- EXERCISE AIM -
Which lines below contain "resolution"? Pull them out.

- DATA SUPPLIED -
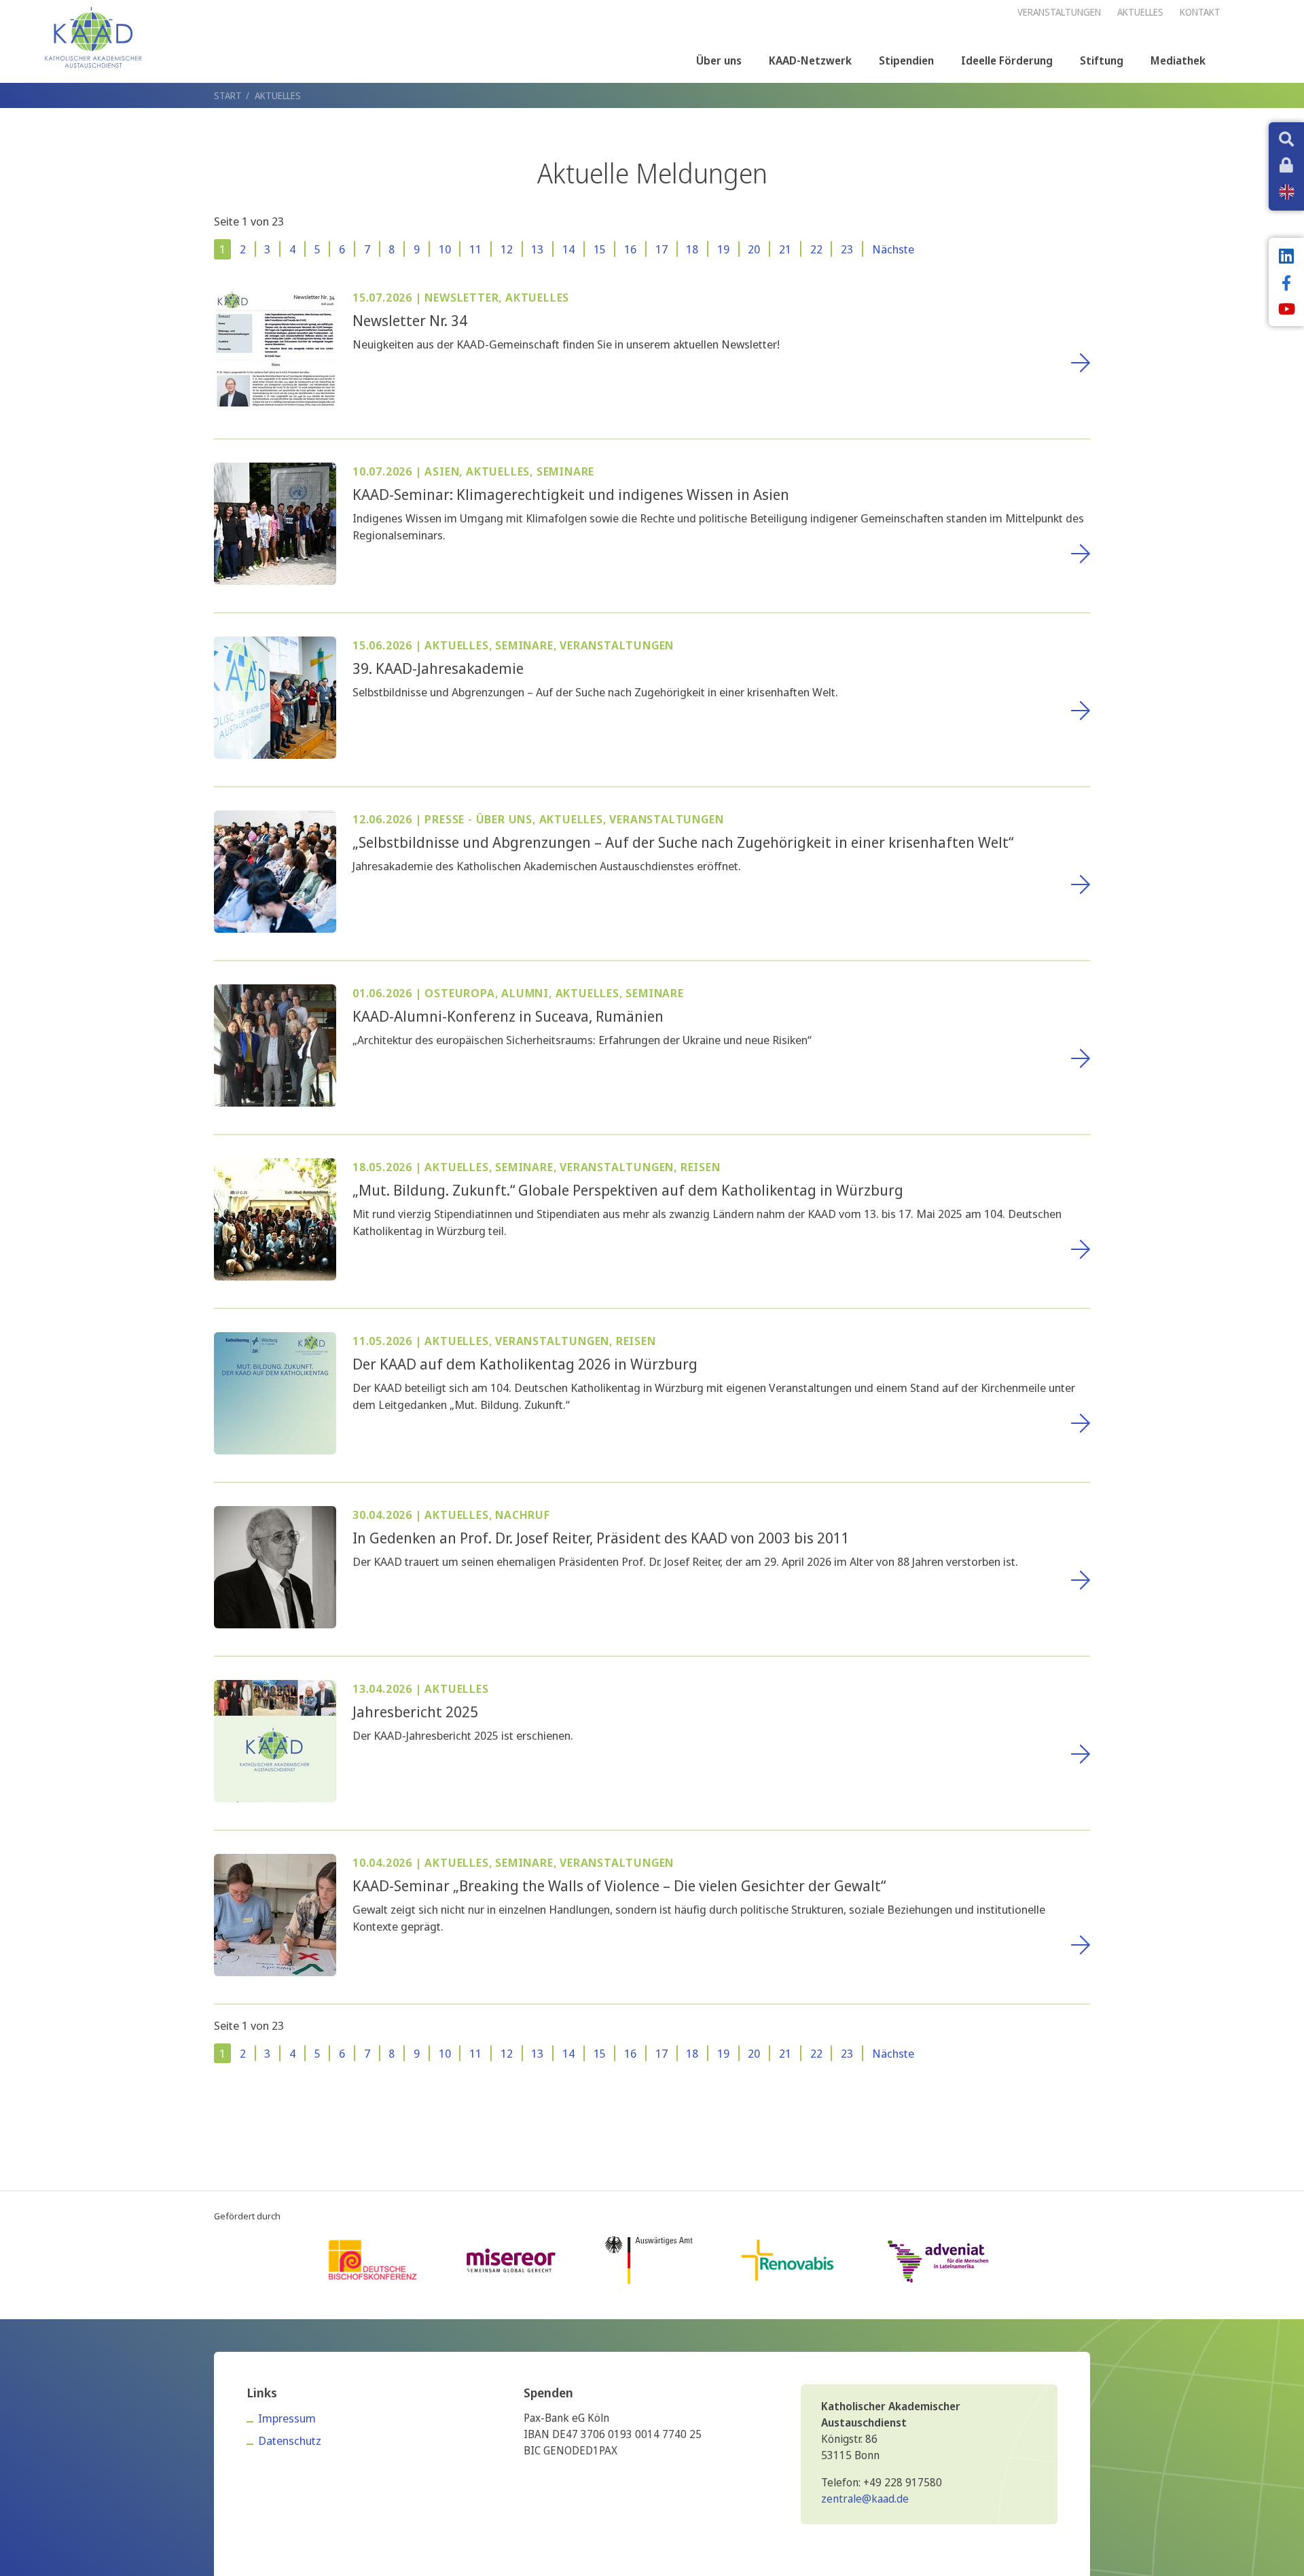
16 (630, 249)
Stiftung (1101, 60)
---
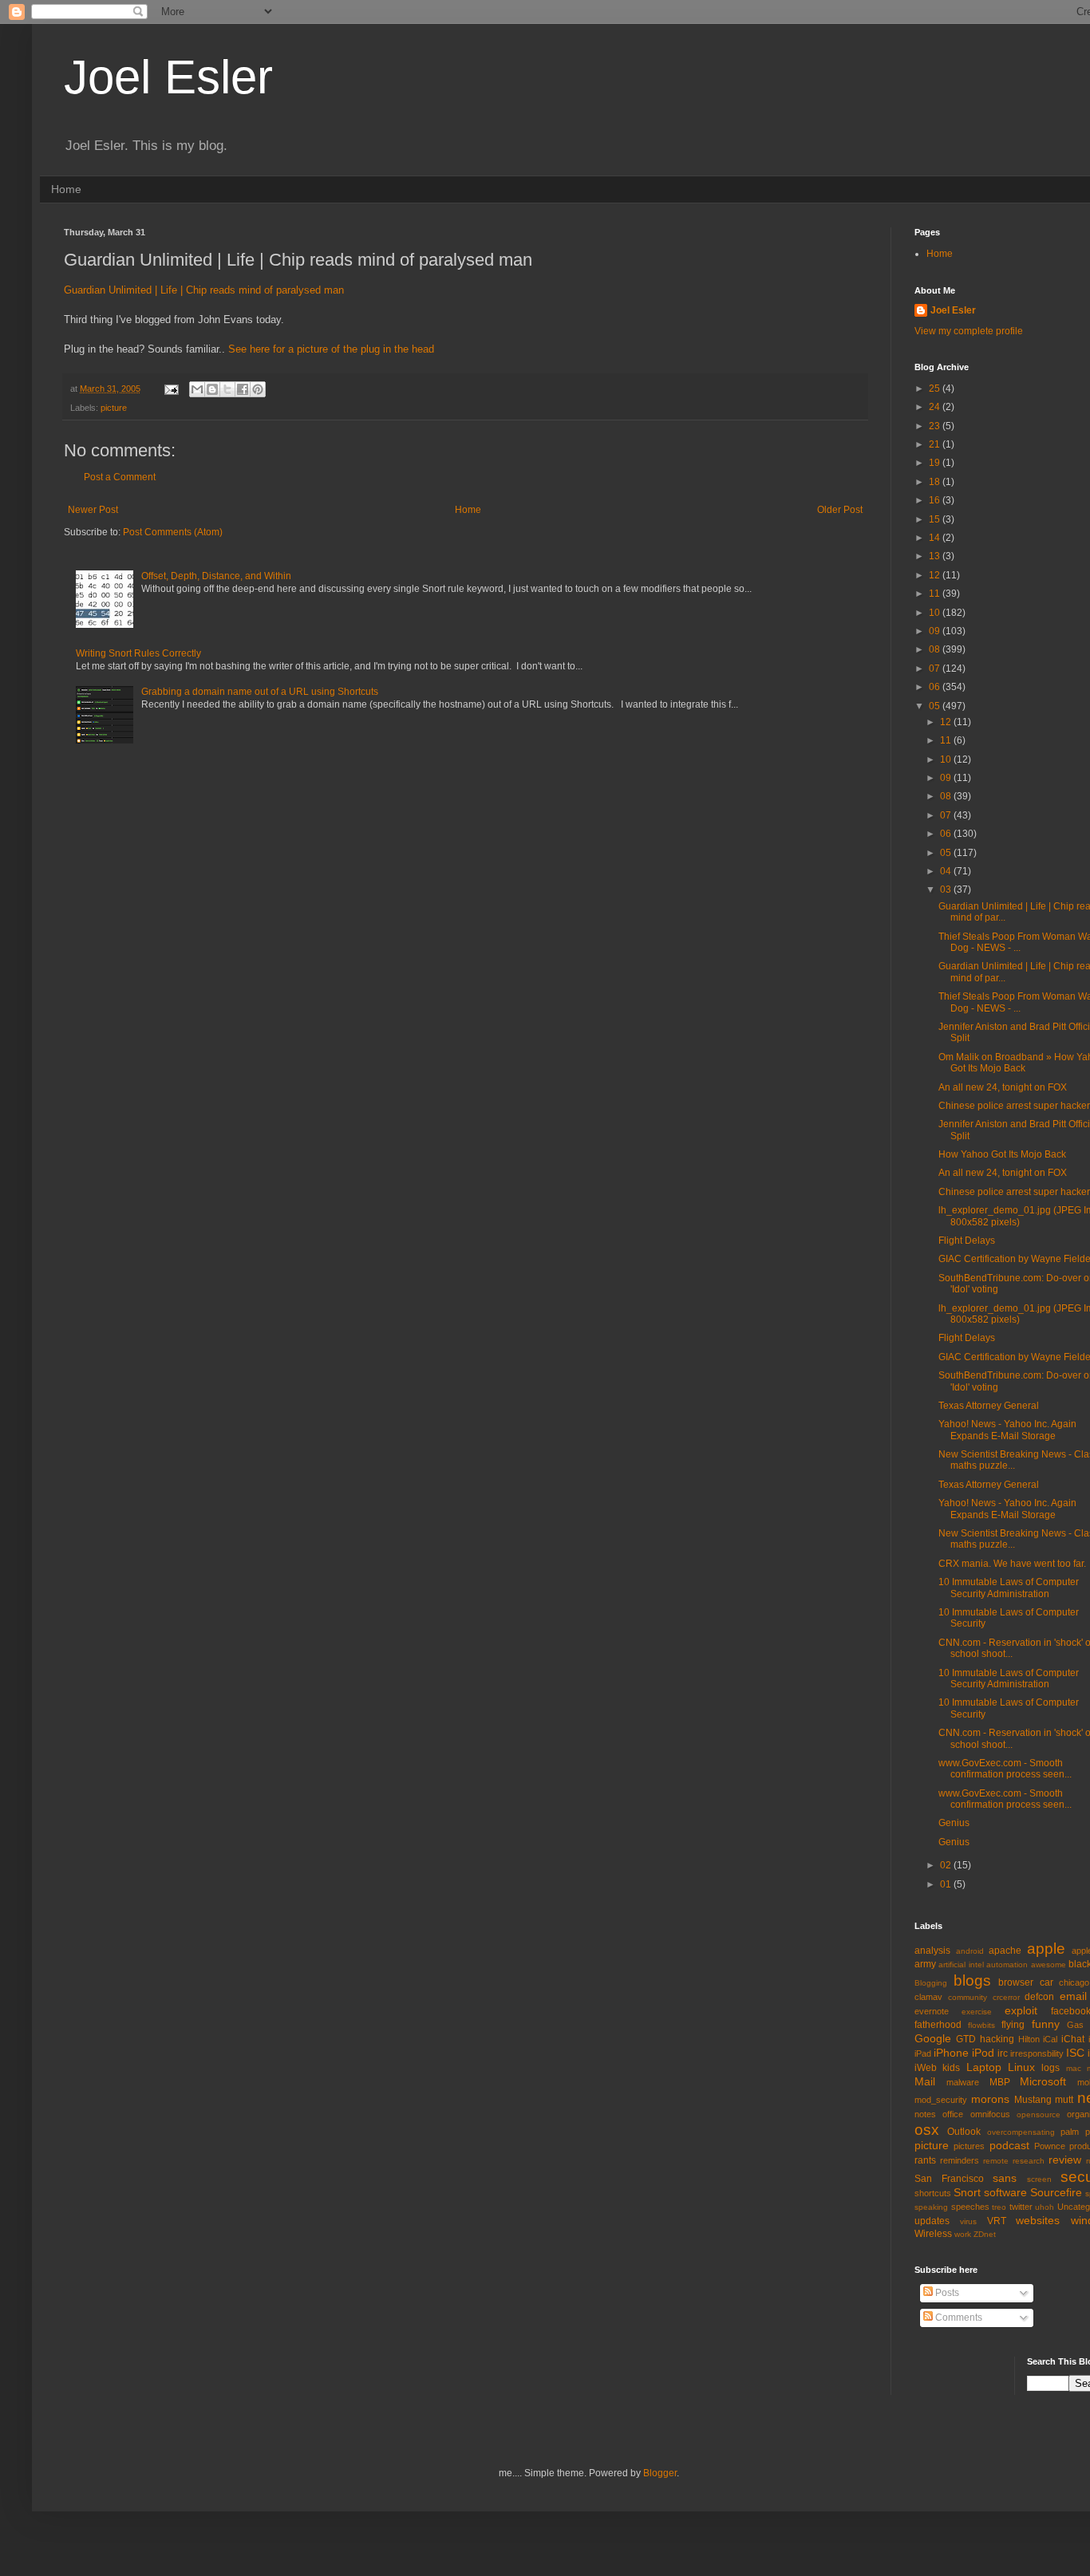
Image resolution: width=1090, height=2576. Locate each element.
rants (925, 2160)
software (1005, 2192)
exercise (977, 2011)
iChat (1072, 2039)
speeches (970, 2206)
* * *
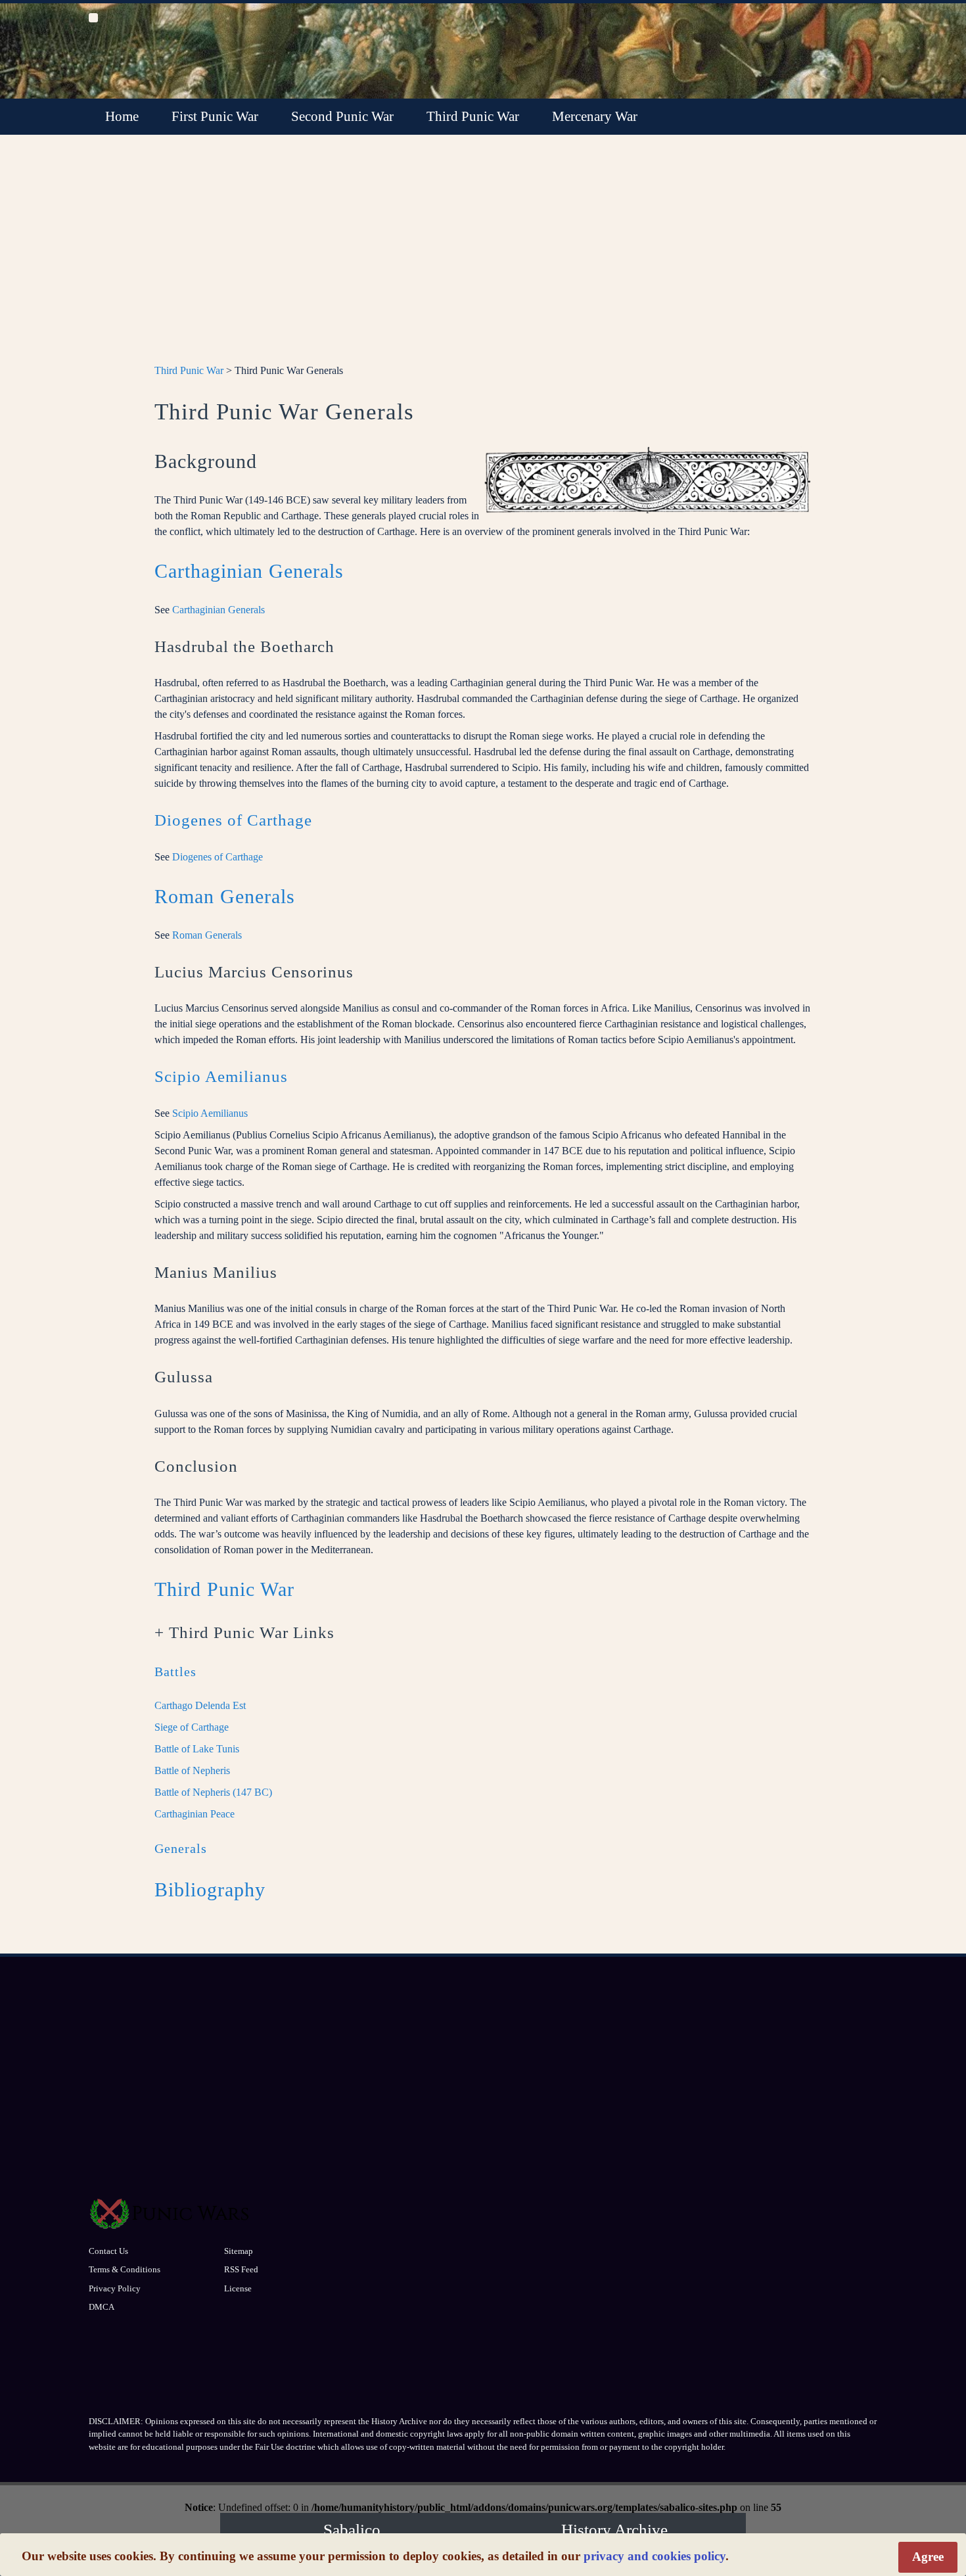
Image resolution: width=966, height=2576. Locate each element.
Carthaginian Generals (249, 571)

- YOUR SOLUTION -
Image resolution: width=1090, height=2576. Locate each element.
Image resolution: width=966, height=2576. Locate each element.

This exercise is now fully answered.